Precisamos de promover a organização da escola em função dos contextos onde prestam serviço. Em Portugal começam a surgir escolas em que as áreas centrais do currículo são trabalhadas de manhã, aproveitando a maior energia cognitiva das crianças, e articulando com as autarquias de modo a que as atividades de enriquecimento curricular sejam desenvolvidas na parte de tarde. Mas, mais uma vez, estamos a fazer isto um pouco à sorte!
É premente refletir os aspetos anteriormente mencionados, pois temos pela frente um conjunto de DESAFIOS de enorme envergadura. O maior dos quais é como atrair jovens para a profissão docente e, mais ainda, jovens que sejam os melhores alunos na fase que antecede o ensino superior. A solução passa inevitavelmente por todos os fatores anteriormente mencionados e pela valorização da carreira docente.
Para isso acontecer, em primeiro lugar temos de melhorar as condições de trabalho dos professores que já se encontram na carreira, que passa obviamente pela eliminação do sistema de quotas, pela recuperação do tempo de serviço, pela criação de uma avaliação docente clara, transparente e promotora do desenvolvimento profissional, pela revisão em alta dos índices de remuneração, mas sobretudo reduzindo cabalmente a carga administrativa e burocrática no exercício da docência. Colocando as funções pedagógicas no âmago do ser professor.

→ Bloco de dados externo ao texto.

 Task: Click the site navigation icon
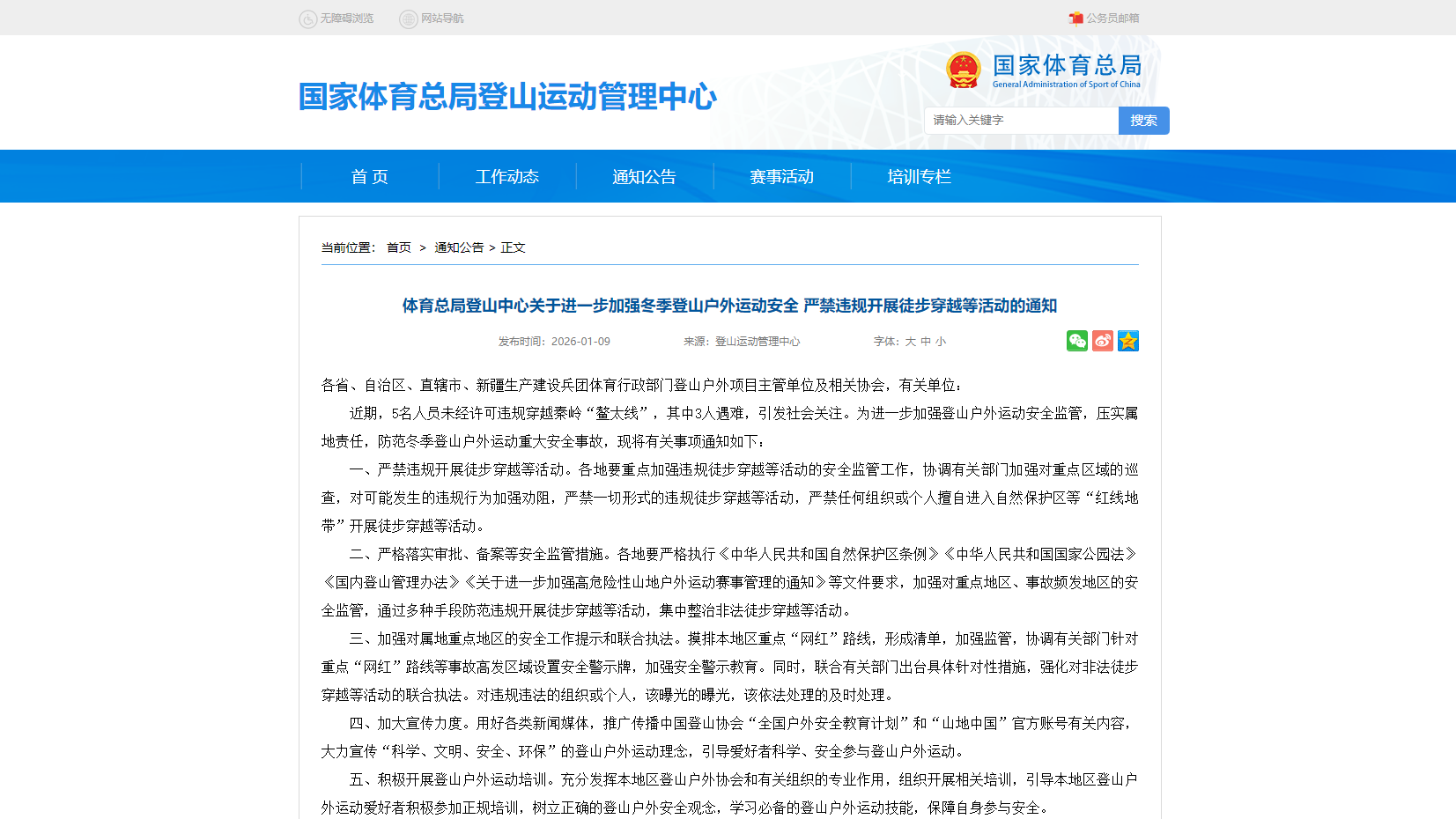point(409,18)
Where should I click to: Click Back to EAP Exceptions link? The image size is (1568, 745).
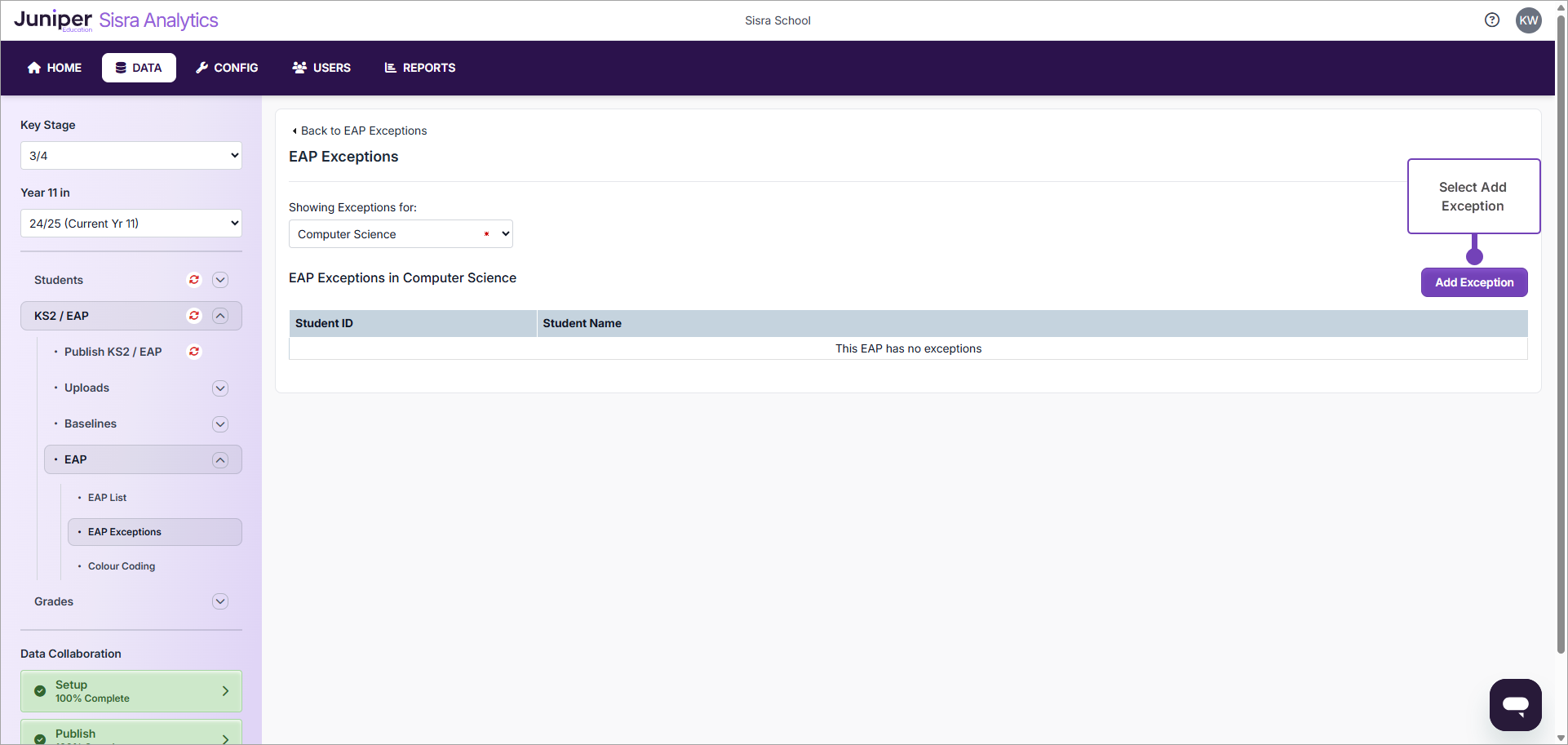point(360,131)
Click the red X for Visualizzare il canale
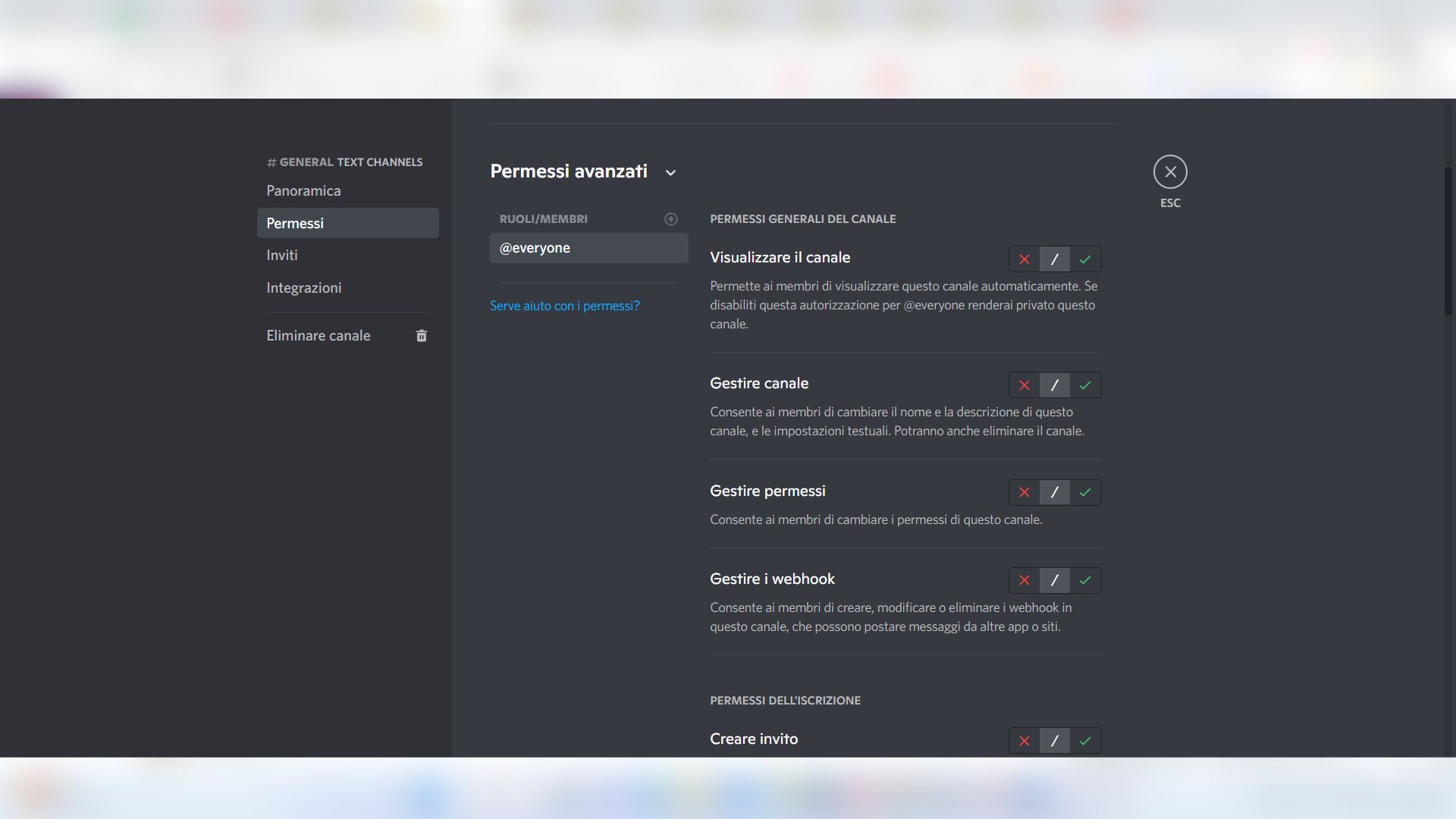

Em segundo lugar, melhorar as condições dos professores contratados, evitando que o sejam por mais de três anos, eliminando os horários incompletos e a contabilização na íntegra dos descontos para a Segurança Social.
Permitam-me que vos aborreça um pouco mais e vos diga que eu ainda sou do tempo em que um professor contratado que estivesse a trabalhar no último dia de maio via o seu contrato terminar a 31 de agosto, pois não havendo mais concursos estava impossibilitado de voltar a concorrer. Hoje, os contratos terminam quando os professores em substituição se apresentam, o que acontece geralmente após as reuniões de avaliação. E os professores contratados vão para os Centros de Emprego. Também passa por aqui a dignificação da profissão.
Termino com uma palavra: ESPERANÇA. Esperança no futuro: nos professores, nos decisores, nos pensadores… Esperança que estas reflexões mais longe! Esperança que a resiliência dos professores do 1.º CEB permaneça intacta e, que, em cada setembro, se renove o brilho no olhar de cada um e cada uma! Esperança de que estes Super Heróis não se cansem!
Obrigado, por me permitirem esta partilha!